Ahora bien, lo que me interesa aquí resaltar de todo esto es lo siguiente: dado que nuestra forma de relacionarnos con los otros es la causa fundamental del éxito o de los problemas y conflictos con los otros, la cuestión reside en conocer qué tipo de relación tendemos a establecer. Cuando reproducimos relaciones problemáticas o conflictivas, donde hemos de mirar es en esa ligazón que hay, es el foco al que hay que dirigirse para poder corregir y solucionar los problemas.
Me permitirán un ejemplo extremo para que pueda hacerme entender mejor. En la relación que se establece de dominio-sumisión entre dos personas existe un dominador y un dominado, lo que es obvio. Pero, para que ambos existan bajo esa función, los dos han de otorgar y establecer con el otro un tipo de relación que le preasigne de ese modo: el dominador, estableciendo una relación de dominio sobre el dominado, y el dominado aceptando la relación de dominio del dominador. Si no se dan ambas circunstancias, ese tipo de vínculo es imposible que se produzca.
Daré un paso más al respecto, siguiendo con el ejemplo utilizado. Para que exista relación de dominio-sumisión, no sólo hace falta un dominador que desee dominar, es necesario que haya un dominado que dé poder al dominador y, por tanto, se preste a la relación de dominio y a su función de dominado. Y, todo ello, se produce en el anclaje que ambos establecen en la relación que han generado y consolidado. Dicho anclaje relacional se constituye mediante el tipo de vínculo que ambos han establecido. Para solucionar una situación de este tipo, con que uno de los dos decida romper el tipo de vínculo establecido se empieza a poner las bases para romper la relación planteada en esos términos.
He utilizado este ejemplo, porque en él puede verse con mucha claridad que la relación establecida y la relación clausurada operan sobre la ligazón que se establece en ambas situaciones.

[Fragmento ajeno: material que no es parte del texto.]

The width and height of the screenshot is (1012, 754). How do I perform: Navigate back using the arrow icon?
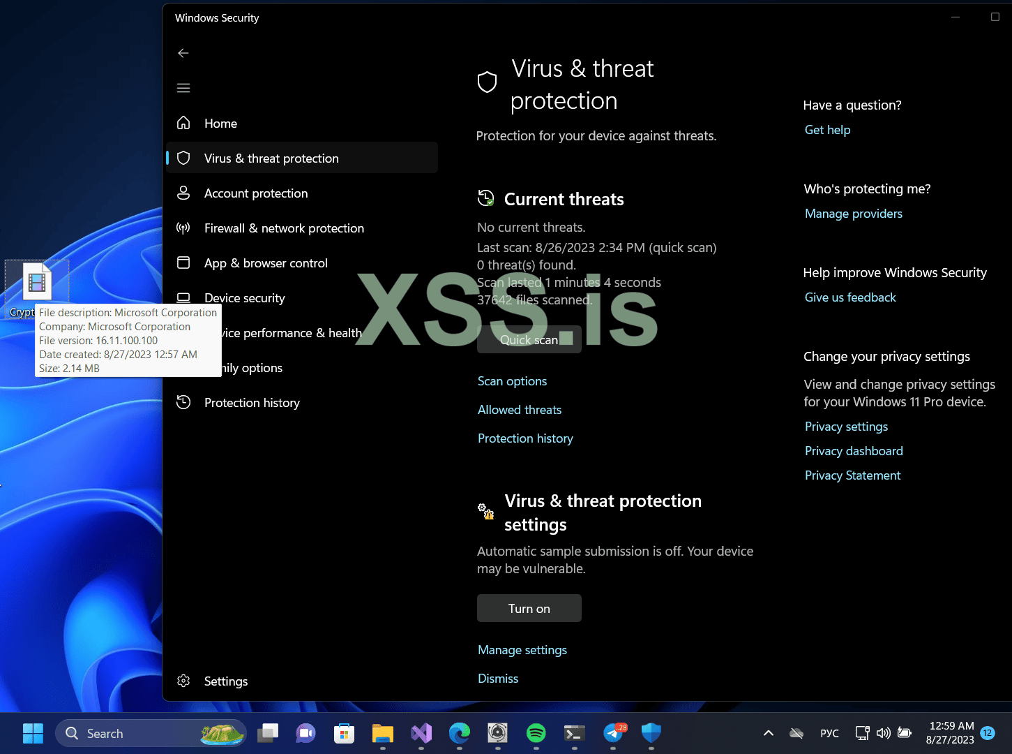point(183,53)
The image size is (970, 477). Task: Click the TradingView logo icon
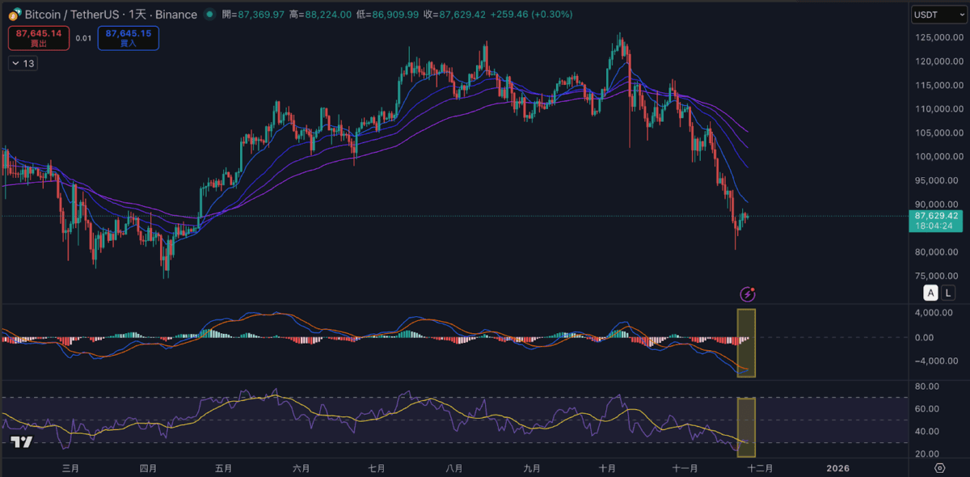pos(21,441)

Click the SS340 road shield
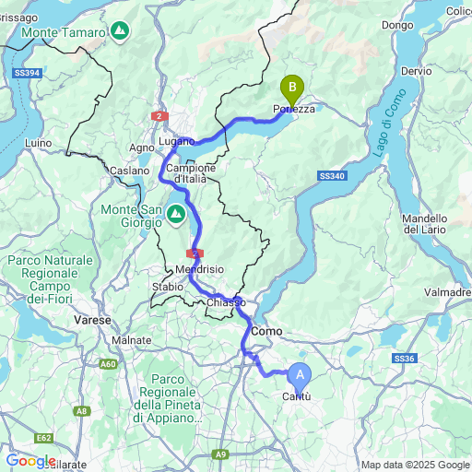coord(332,176)
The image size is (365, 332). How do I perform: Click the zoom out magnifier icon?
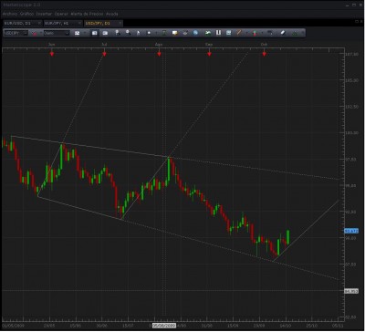coord(128,33)
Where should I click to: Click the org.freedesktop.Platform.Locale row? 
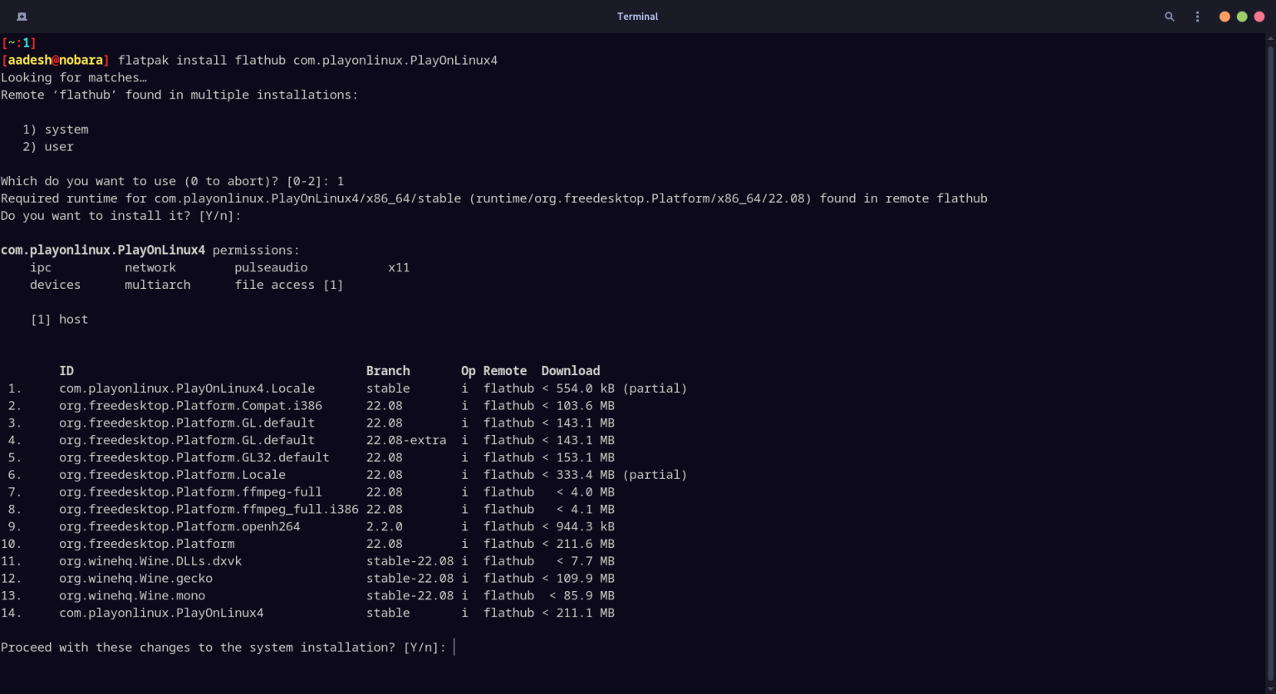(x=172, y=474)
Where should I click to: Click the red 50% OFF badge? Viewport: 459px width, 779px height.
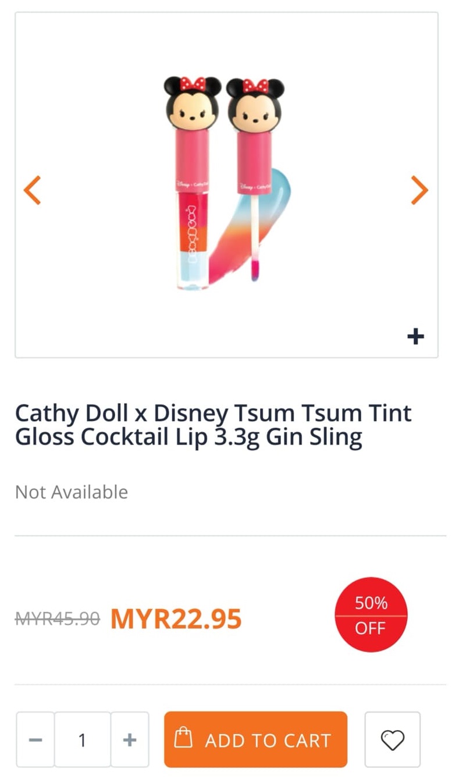(371, 614)
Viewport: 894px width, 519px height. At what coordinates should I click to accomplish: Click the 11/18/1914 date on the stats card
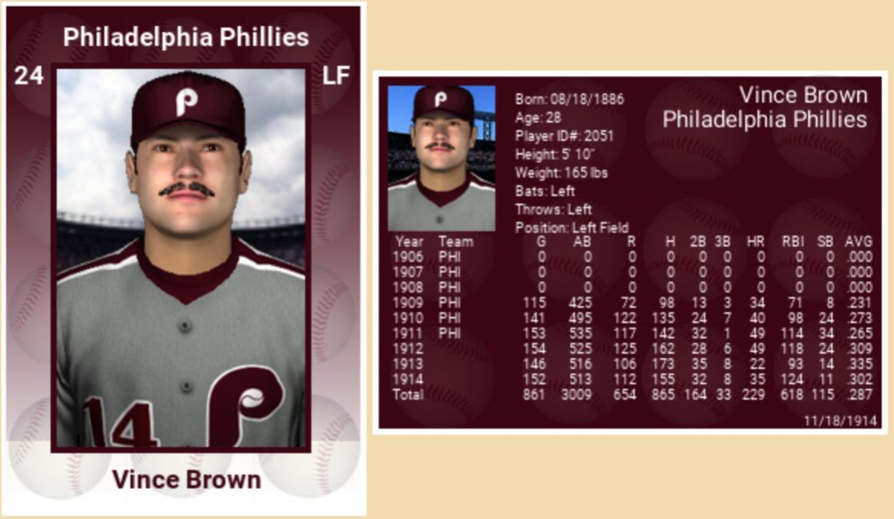tap(840, 421)
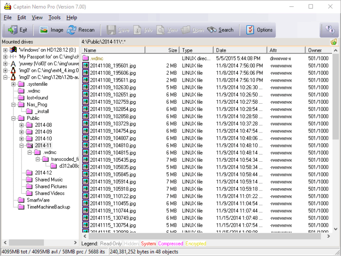Open the File menu
341x256 pixels.
[x=8, y=18]
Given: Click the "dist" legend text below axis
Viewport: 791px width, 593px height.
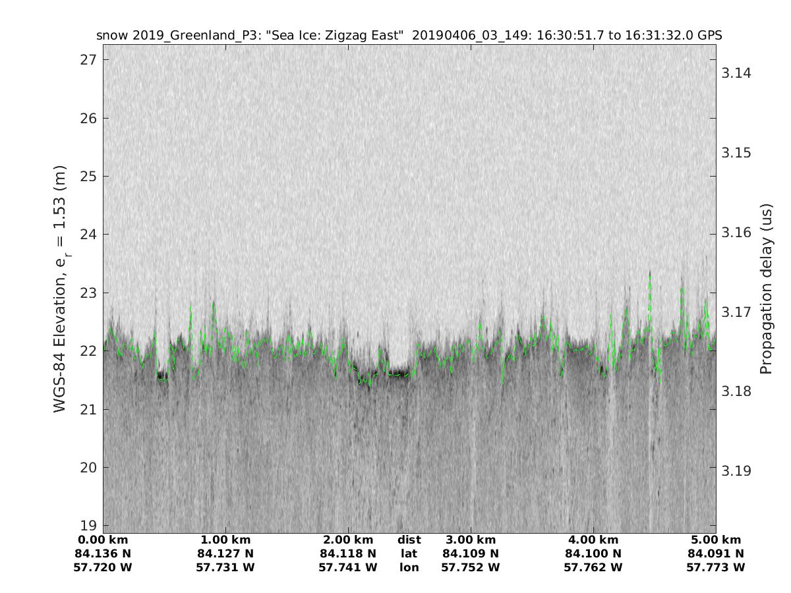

De forma genérica, insisto que más allá de las personas concretas con las que nos relacionamos, sucede que tendemos a reproducir situaciones una y otra vez. Ello se debe fundamentalmente al modelo de conexión que tenemos aprendido y programado.
Esto es algo que tiende a prestarse poca atención en el ámbito del coaching, lo cual lleva a veces a enfocar incorrectamente el ámbito de actuación.
Sin duda que lo aquí planteado entra de lleno en la psicología clínica, pero debemos conocer algunos aspectos básicos de esta disciplina para manejar adecuadamente nuestro trabajo con los clientes.